═══ DOCUMENT PASSAGE

Multi-threading

apply_unidirectional! uses two internal threaded backends:

fiber-level parallelism inside one last-dimension sweep, and
term-level parallelism for UpDownTensorOp, where different split terms are processed concurrently.

All internal tasks are created with Threads.@spawn :default. Scratch buffers are task-local, not indexed by threadid(), because Julia tasks may migrate between worker threads.

Execution backends

Fiber-level queue inside one sweep

The low-level primitive apply_lastdim_cycled! applies one 1D line operator family to all last-dimension fibers of the current cyclic orientation. When more than one worker is available, the sweep uses a dynamic queue over an overdecomposed set of contiguous fiber chunks:

the layout is split into min(nfibers, 4 * pool) contiguous chunks,
each chunk stores its precomputed fused-scatter row starts,
worker tasks pull the next chunk index from an atomic counter,
each worker reuses its own bufA, bufB, work, and rowptr scratch.

The chunking is layout-only. It does not depend on the particular AbstractLineOp family. This keeps the extension surface for custom line operators small: defining a new line operator does not require teaching the scheduler about its cost model.

Term-level queue for `UpDownTensorOp`

For UpDownTensorOp, the operator is expanded into split terms determined by the effective split mask. In term mode, those terms are processed by a dynamic queue over the term-mask list:

worker tasks pull the next term index from an atomic counter,
each worker owns one CyclicLayoutWorkspace and accumulates into its private acc_buf,
the inner unidirectional sweeps inside one term run with nworkers = 1,
after all terms finish, the worker accumulators are combined by a parallel striped reduction.

The reduction partitions the output vector into contiguous stripes. Each reduction task owns one stripe, copies the first worker accumulator into that stripe, and adds the remaining worker accumulators on top.

Before the term queue starts, the implementation prewarms the required entries of meta.lineplans on the caller thread. This avoids concurrent mutation of the shared plan cache.

Backend selection and user guidance

Automatic backend selection

The backend choice matters only for UpDownTensorOp.

Let

pool = Threads.threadpoolsize(:default),
omit_eff be the effective omission dimension,
split_mask_eff be the split mask after removing omit_eff, and
nterms = 2^k, where k = count_ones(split_mask_eff).

The current rule is

\[\text{use term mode} \iff pool > 1 \text{ and } 2 n_{\mathrm{terms}} \ge pool.\]

Otherwise fiber mode is used.

omit_eff is obtained from op.omit_dim as follows:

omit_dim = 0 means do not omit any dimension,
1 <= omit_dim <= D requests omission of that physical dimension,
if the requested dimension is not actually split in op.split_mask, the effective omission is normalized to 0.

The constructor default is UpDownTensorOp(ops; omit_dim=1). So, by default, the first physical dimension is omitted from the split when that dimension actually has both lower and upper parts.

How the user should choose `omit_dim`

The main user-visible control is omit_dim.

══════
═══ STORED DATA

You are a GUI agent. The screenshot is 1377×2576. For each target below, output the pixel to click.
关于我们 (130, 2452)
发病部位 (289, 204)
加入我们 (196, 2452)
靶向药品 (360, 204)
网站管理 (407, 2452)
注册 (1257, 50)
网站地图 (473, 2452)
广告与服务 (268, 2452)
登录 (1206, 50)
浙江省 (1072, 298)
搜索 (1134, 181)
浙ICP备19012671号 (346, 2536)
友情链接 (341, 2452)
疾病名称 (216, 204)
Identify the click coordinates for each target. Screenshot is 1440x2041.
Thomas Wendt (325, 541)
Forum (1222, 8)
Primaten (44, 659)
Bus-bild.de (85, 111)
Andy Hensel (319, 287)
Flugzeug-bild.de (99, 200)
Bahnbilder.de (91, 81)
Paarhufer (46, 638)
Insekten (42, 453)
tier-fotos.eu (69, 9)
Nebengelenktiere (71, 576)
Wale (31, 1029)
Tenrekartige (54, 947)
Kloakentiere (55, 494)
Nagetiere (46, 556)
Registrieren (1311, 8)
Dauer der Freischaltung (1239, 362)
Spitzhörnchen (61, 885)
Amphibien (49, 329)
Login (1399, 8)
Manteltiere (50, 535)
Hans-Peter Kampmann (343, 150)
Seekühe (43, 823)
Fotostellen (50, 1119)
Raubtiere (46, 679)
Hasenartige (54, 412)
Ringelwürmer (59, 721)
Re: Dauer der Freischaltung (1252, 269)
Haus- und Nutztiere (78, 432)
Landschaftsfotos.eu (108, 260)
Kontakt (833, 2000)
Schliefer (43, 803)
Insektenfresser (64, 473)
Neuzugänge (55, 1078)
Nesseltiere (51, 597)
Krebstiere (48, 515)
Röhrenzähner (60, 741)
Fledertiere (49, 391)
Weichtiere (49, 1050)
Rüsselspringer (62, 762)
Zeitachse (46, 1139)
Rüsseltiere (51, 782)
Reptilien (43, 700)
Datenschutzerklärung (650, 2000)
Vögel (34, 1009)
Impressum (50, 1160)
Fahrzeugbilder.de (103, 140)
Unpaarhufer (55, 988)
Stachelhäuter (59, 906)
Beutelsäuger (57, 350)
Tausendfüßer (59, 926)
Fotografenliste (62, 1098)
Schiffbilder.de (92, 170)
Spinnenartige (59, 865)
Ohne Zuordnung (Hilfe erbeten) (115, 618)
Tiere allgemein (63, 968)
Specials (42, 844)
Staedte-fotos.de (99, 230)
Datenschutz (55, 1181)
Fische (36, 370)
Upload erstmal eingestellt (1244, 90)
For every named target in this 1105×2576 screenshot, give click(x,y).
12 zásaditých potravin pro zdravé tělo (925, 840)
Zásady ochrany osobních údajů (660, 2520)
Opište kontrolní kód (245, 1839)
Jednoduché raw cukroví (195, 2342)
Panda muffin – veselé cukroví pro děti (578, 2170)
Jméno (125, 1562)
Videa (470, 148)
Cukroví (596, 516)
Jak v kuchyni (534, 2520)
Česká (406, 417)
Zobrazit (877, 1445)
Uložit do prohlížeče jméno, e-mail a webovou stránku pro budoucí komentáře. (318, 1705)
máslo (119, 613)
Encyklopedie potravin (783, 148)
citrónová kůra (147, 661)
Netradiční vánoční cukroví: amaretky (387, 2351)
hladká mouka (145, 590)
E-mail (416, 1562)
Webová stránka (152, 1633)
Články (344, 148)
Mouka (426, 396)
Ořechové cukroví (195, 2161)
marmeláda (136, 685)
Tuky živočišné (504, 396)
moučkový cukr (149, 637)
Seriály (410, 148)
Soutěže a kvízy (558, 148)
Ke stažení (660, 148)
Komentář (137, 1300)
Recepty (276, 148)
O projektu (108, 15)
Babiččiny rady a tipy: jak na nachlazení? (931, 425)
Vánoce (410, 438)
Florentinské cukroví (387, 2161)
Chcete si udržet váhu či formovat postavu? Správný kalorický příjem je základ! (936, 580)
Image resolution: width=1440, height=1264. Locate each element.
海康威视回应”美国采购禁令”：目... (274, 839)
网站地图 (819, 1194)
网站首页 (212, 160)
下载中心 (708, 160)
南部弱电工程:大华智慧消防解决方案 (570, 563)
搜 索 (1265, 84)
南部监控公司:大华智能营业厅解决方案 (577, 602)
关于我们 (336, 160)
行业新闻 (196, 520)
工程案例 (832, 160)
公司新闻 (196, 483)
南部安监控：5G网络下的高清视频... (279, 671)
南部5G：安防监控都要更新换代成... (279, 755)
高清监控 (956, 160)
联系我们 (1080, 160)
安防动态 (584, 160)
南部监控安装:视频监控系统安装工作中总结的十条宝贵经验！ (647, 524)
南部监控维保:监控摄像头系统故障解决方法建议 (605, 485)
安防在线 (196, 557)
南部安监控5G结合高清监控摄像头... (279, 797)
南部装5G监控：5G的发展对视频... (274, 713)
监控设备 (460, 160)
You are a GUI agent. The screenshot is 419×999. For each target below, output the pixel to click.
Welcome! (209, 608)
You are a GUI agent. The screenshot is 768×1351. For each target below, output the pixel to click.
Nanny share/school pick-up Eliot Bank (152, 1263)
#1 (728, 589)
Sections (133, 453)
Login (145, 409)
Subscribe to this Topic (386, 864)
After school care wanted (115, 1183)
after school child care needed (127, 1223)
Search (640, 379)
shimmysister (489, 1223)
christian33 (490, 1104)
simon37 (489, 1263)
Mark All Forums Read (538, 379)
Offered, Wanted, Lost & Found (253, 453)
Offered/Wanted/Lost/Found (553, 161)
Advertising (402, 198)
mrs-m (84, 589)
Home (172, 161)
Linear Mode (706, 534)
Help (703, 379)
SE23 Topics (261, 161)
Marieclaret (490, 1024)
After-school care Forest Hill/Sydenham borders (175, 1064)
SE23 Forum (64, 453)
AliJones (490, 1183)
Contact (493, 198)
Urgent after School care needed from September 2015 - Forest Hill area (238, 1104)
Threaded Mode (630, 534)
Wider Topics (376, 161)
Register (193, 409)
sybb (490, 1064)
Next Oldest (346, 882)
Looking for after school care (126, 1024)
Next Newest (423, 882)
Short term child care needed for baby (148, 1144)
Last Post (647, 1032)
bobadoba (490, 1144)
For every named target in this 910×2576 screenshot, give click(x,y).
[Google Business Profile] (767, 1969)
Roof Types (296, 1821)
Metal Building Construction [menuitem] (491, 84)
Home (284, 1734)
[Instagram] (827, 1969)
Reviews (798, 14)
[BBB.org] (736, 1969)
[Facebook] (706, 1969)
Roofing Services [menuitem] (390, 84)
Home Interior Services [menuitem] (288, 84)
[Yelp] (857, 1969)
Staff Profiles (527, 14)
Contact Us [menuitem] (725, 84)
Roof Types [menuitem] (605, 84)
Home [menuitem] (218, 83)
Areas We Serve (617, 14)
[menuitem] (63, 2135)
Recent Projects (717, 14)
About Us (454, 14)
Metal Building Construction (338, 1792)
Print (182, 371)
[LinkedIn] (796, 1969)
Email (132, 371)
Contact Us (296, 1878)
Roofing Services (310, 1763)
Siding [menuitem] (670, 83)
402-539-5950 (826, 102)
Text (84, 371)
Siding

══════

* INSTRUCTION *
Please rewrite the stretch of the multithreading documentation from "The reduction partitions" through "accumulators on top.", putting "result vector" in place of "output vector".

* ANSWER FOR THIS EXERCISE *
The reduction partitions the result vector into contiguous stripes. Each reduction task owns one stripe, copies the first worker accumulator into that stripe, and adds the remaining worker accumulators on top.